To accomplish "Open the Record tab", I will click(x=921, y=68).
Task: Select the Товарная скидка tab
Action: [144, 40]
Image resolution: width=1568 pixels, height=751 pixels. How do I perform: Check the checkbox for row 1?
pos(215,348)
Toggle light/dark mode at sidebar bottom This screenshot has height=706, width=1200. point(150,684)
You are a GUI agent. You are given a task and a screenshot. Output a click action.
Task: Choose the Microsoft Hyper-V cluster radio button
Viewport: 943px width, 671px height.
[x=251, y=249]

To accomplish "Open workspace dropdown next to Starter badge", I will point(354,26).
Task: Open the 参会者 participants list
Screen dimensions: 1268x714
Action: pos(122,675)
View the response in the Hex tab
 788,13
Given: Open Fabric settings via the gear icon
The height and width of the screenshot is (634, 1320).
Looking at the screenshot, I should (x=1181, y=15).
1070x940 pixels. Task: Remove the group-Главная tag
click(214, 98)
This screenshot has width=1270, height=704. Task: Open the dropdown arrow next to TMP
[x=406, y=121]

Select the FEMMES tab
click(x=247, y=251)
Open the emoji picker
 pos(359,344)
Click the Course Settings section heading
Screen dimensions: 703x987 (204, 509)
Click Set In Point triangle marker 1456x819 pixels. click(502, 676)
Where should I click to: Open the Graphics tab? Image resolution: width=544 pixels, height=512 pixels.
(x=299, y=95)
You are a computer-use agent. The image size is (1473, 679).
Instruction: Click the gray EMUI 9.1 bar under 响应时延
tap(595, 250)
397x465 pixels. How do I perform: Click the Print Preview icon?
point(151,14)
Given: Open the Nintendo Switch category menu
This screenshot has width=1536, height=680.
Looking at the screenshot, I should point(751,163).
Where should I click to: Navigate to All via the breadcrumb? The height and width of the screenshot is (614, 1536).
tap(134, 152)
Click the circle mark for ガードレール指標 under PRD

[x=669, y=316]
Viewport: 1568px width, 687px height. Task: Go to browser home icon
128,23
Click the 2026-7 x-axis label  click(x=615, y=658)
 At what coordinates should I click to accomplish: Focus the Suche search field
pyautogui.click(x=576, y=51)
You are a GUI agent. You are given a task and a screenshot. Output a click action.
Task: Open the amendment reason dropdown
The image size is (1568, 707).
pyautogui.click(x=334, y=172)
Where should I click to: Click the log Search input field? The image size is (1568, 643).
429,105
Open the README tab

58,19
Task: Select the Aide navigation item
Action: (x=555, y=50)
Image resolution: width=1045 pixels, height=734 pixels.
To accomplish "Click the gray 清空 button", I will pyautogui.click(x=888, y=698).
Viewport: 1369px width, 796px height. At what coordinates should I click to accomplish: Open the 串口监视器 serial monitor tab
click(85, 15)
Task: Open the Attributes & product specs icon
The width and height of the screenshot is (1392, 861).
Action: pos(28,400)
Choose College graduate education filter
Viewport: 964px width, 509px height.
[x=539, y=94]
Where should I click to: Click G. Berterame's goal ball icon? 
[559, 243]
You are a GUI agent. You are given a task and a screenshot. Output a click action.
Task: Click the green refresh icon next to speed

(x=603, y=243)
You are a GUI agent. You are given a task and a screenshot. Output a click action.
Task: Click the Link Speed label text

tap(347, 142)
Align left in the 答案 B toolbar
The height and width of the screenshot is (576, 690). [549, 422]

• • •

◆ What is required
Give the lines above as a numbered list, leaving out the blank ones.

◆ Answer to this task
1. To accomplish "Open the Record tab", I will click(x=921, y=68).
2. Task: Select the Товарная скидка tab
3. Action: [144, 40]
4. Image resolution: width=1568 pixels, height=751 pixels. How do I perform: Check the checkbox for row 1?
5. pos(215,348)
6. Toggle light/dark mode at sidebar bottom This screenshot has height=706, width=1200. point(150,684)
7. You are a GUI agent. You are given a task and a screenshot. Output a click action.
8. Task: Choose the Microsoft Hyper-V cluster radio button
9. Viewport: 943px width, 671px height.
10. [x=251, y=249]
11. To accomplish "Open workspace dropdown next to Starter badge", I will point(354,26).
12. Task: Open the 参会者 participants list
13. Screen dimensions: 1268x714
14. Action: pos(122,675)
15. View the response in the Hex tab
16.  788,13
17. Given: Open Fabric settings via the gear icon
18. The height and width of the screenshot is (634, 1320).
19. Looking at the screenshot, I should (x=1181, y=15).
20. 1070x940 pixels. Task: Remove the group-Главная tag
21. click(214, 98)
22. This screenshot has width=1270, height=704. Task: Open the dropdown arrow next to TMP
23. [x=406, y=121]
24. Select the FEMMES tab
25. click(x=247, y=251)
26. Open the emoji picker
27.  pos(359,344)
28. Click the Course Settings section heading
29. Screen dimensions: 703x987 (204, 509)
30. Click Set In Point triangle marker 1456x819 pixels. click(502, 676)
31. Where should I click to: Open the Graphics tab? Image resolution: width=544 pixels, height=512 pixels.
32. (x=299, y=95)
33. You are a computer-use agent. The image size is (1473, 679).
34. Instruction: Click the gray EMUI 9.1 bar under 响应时延
35. tap(595, 250)
36. 397x465 pixels. How do I perform: Click the Print Preview icon?
37. point(151,14)
38. Given: Open the Nintendo Switch category menu
39. This screenshot has width=1536, height=680.
40. Looking at the screenshot, I should point(751,163).
41. Where should I click to: Navigate to All via the breadcrumb? The height and width of the screenshot is (614, 1536).
42. tap(134, 152)
43. Click the circle mark for ガードレール指標 under PRD
44. [x=669, y=316]
45. Viewport: 1568px width, 687px height. Task: Go to browser home icon
46. 128,23
47. Click the 2026-7 x-axis label  click(x=615, y=658)
48.  At what coordinates should I click to accomplish: Focus the Suche search field
49. pyautogui.click(x=576, y=51)
50. You are a GUI agent. You are given a task and a screenshot. Output a click action.
51. Task: Open the amendment reason dropdown
52. The image size is (1568, 707).
53. pyautogui.click(x=334, y=172)
54. Where should I click to: Click the log Search input field? The image size is (1568, 643).
55. 429,105
56. Open the README tab
57. 58,19
58. Task: Select the Aide navigation item
59. Action: (x=555, y=50)
60. Image resolution: width=1045 pixels, height=734 pixels.
61. To accomplish "Click the gray 清空 button", I will pyautogui.click(x=888, y=698).
62. Viewport: 1369px width, 796px height. At what coordinates should I click to accomplish: Open the 串口监视器 serial monitor tab
63. click(85, 15)
64. Task: Open the Attributes & product specs icon
65. The width and height of the screenshot is (1392, 861).
66. Action: pos(28,400)
67. Choose College graduate education filter
68. Viewport: 964px width, 509px height.
69. [x=539, y=94]
70. Where should I click to: Click G. Berterame's goal ball icon? 
71. [559, 243]
72. You are a GUI agent. You are given a task and a screenshot. Output a click action.
73. Task: Click the green refresh icon next to speed
74. (x=603, y=243)
75. You are a GUI agent. You are given a task and a screenshot. Output a click action.
76. Task: Click the Link Speed label text
77. tap(347, 142)
78. Align left in the 答案 B toolbar
79. The height and width of the screenshot is (576, 690). [549, 422]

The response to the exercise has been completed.